Almeno questo è quanto sostiene la piattaforma online anti-israeliana Baba News, vicina agli islamisti radicali. Lo stesso Siev non è ancora a conoscenza della denuncia penale. Se esiste, è improbabile che abbia qualche possibilità di successo legale.

Baba News, invece, ha trasformato la vicenda in una storia più grande. L’obiettivo era chiaro: Siev doveva essere diffamato dal suo partito, il GLP, e messo a tacere come veemente difensore di Israele e attivista contro l’odio verso gli ebrei.

Questo approccio fa parte del modello di business di Baba News e di altri circoli vicini agli islamisti radicali. Chiunque si esprima pubblicamente a favore di Israele viene attaccato con mezzi legali e/o mediatici per farlo tacere. Baba News ha già tentato di fare lo stesso con l’autore e recentemente con la Società Svizzera per Israele GSI. Entrambe le volte senza successo.

Anche nel caso di Ronny Siev, lo stratagemma della diffamazione non sembrava funzionare all’inizio. In una prima dichiarazione, la direzione del partito dei Verdi Liberali della città di Zurigo ha spiegato che questi post erano una questione privata di Siev.

Ma poi sono arrivate alcune e-mail critiche e questo è bastato al comitato esecutivo del partito cittadino per cedere alle pressioni e strisciare davanti ai circoli islamisti. Ha convocato il suo membro Ronny Siev per una riunione, lo ha avvertito e ha reso pubblica la notizia.

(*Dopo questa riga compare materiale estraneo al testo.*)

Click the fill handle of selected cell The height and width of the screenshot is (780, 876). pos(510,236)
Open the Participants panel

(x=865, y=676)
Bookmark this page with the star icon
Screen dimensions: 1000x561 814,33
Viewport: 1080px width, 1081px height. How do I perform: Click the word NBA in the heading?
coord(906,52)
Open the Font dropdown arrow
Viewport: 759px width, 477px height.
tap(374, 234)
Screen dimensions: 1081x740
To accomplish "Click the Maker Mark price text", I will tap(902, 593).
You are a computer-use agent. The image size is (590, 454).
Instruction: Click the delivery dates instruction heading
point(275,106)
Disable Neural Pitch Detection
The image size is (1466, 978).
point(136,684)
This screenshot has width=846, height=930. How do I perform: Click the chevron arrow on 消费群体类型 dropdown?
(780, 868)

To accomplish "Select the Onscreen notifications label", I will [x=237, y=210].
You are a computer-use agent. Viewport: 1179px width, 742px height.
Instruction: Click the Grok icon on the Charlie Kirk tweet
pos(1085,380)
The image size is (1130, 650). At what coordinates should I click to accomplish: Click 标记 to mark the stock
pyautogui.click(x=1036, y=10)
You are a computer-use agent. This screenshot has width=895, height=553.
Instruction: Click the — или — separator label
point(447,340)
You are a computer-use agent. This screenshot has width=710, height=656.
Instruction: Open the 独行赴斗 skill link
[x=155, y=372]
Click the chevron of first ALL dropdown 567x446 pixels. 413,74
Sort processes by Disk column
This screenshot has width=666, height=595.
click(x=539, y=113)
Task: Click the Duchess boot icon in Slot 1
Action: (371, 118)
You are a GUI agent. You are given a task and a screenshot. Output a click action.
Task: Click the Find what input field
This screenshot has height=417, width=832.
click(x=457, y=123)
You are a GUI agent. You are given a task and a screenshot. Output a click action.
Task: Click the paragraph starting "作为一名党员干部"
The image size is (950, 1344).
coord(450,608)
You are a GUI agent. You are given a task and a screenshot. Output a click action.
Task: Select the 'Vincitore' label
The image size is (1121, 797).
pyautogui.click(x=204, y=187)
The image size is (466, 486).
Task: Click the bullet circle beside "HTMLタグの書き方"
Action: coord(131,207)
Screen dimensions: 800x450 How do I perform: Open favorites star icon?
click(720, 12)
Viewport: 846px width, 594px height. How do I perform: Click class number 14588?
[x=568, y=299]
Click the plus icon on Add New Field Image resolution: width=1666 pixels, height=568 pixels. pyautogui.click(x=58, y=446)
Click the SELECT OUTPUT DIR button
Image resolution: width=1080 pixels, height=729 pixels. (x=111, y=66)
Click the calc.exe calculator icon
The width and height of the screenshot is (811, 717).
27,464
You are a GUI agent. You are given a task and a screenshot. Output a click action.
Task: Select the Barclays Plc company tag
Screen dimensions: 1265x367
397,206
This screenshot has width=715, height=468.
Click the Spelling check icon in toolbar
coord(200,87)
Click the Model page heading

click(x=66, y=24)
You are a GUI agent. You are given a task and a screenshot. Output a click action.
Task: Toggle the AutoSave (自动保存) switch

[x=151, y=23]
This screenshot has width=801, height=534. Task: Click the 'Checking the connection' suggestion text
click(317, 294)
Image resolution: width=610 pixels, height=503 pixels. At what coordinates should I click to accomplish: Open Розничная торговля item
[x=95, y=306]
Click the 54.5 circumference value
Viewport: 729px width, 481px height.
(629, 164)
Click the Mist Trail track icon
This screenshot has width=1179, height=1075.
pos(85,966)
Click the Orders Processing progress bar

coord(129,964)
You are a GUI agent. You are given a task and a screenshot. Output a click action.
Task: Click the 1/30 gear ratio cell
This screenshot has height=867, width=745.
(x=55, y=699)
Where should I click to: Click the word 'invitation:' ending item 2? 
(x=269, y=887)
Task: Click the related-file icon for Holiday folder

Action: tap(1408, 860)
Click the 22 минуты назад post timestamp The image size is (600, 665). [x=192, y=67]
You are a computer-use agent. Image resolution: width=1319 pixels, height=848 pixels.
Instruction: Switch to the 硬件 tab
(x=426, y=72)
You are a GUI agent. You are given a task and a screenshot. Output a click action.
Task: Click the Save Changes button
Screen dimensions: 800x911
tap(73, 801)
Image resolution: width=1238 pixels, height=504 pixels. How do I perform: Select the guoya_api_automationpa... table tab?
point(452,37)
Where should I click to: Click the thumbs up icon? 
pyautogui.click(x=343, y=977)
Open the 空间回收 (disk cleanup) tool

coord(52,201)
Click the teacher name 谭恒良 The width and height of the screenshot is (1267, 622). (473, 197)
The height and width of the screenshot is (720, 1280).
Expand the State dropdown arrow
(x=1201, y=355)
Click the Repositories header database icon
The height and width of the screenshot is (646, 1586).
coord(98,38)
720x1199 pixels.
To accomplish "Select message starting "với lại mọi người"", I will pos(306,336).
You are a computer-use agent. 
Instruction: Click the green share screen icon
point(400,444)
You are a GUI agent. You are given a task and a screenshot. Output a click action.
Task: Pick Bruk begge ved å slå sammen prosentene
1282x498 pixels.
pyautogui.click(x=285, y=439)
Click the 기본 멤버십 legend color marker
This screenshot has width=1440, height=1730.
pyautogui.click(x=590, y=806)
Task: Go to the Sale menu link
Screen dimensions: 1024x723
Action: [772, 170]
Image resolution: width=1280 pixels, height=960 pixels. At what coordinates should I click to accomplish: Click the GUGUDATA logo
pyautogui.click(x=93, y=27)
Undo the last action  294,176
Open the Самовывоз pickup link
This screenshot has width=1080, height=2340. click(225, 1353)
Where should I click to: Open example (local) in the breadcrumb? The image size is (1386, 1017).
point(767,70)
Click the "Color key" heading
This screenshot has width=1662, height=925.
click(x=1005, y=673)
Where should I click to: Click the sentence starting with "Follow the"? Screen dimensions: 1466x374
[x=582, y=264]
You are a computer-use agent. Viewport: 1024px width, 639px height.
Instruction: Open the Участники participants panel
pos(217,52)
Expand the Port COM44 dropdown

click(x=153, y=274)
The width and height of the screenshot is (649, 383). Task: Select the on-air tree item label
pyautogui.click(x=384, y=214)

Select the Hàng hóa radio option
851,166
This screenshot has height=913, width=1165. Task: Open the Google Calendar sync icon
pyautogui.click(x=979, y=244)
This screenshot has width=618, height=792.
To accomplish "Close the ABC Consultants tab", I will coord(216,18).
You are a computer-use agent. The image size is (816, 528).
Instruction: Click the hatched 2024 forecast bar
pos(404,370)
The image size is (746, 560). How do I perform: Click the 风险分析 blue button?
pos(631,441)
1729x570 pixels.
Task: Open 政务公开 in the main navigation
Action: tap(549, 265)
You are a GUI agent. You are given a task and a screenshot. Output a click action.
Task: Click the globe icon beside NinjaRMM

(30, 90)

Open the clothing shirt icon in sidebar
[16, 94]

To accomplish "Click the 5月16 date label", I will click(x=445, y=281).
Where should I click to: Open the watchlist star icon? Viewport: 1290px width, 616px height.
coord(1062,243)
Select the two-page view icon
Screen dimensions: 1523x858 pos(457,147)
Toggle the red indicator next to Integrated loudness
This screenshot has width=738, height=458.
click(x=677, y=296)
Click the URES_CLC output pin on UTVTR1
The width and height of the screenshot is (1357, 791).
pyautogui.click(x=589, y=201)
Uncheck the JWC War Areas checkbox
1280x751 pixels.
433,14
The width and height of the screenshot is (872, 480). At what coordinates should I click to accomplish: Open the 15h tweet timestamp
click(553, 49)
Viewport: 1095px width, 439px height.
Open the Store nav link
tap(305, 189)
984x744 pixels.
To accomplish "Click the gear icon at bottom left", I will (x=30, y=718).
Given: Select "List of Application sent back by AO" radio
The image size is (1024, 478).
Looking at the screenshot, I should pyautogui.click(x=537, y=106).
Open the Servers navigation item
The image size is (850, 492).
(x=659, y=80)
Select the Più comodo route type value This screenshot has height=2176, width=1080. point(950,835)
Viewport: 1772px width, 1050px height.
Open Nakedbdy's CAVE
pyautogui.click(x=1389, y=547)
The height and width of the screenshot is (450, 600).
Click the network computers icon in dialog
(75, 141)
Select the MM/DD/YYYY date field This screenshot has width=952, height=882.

Tuttavia, Siev ha reso facile alla leadership del partito metterlo alla gogna. Contrariamente alle raccomandazioni dei circoli musulmani, si è scusato per la diffusione dei due post, anche se non c’era alcun motivo per farlo. Secondo il motto “Qui s’excuse s’accuse – chi si scusa si accusa”, Siev ha così aperto la porta alla sua pubblica escoriazione da parte dei suoi stessi superiori di partito.

Ma anche la direzione del partito GLP nella città di Zurigo ha fatto un autogol. Il suo approccio ha trasformato un evento del tutto inesistente – a parte qualche email, non c’è stata alcuna reazione al suddetto e noioso servizio di Baba News – in una storia mediatica. Resta da vedere se questo aiuterà i Verdi Liberali a conquistare altri voti alle elezioni comunali nella città di Zurigo dell’8 marzo 2026. Il comportamento della dirigenza del partito GLP lascia un retrogusto stantio anche per un altro motivo: quando Ronny Siev ha ricevuto minacce di morte qualche mese fa a causa del suo impegno pubblico contro l’odio verso gli ebrei e a favore di Israele, la dirigenza del partito non ha avuto alcuna solidarietà ed è rimasta passiva. Questo si inserisce anche nell’attuale clima politico della città di Zurigo.


Sacha Wigdorovits è presidente dell’associazione Fokus Israel und Nahost, che gestisce il sito web fokusisrael.ch. Ha studiato storia, tedesco e psicologia sociale all’Università di Zurigo e ha lavorato come corrispondente dagli Stati Uniti per la SonntagsZeitung, è stato caporedattore di BLICK e cofondatore del giornale per pendolari 20minuten.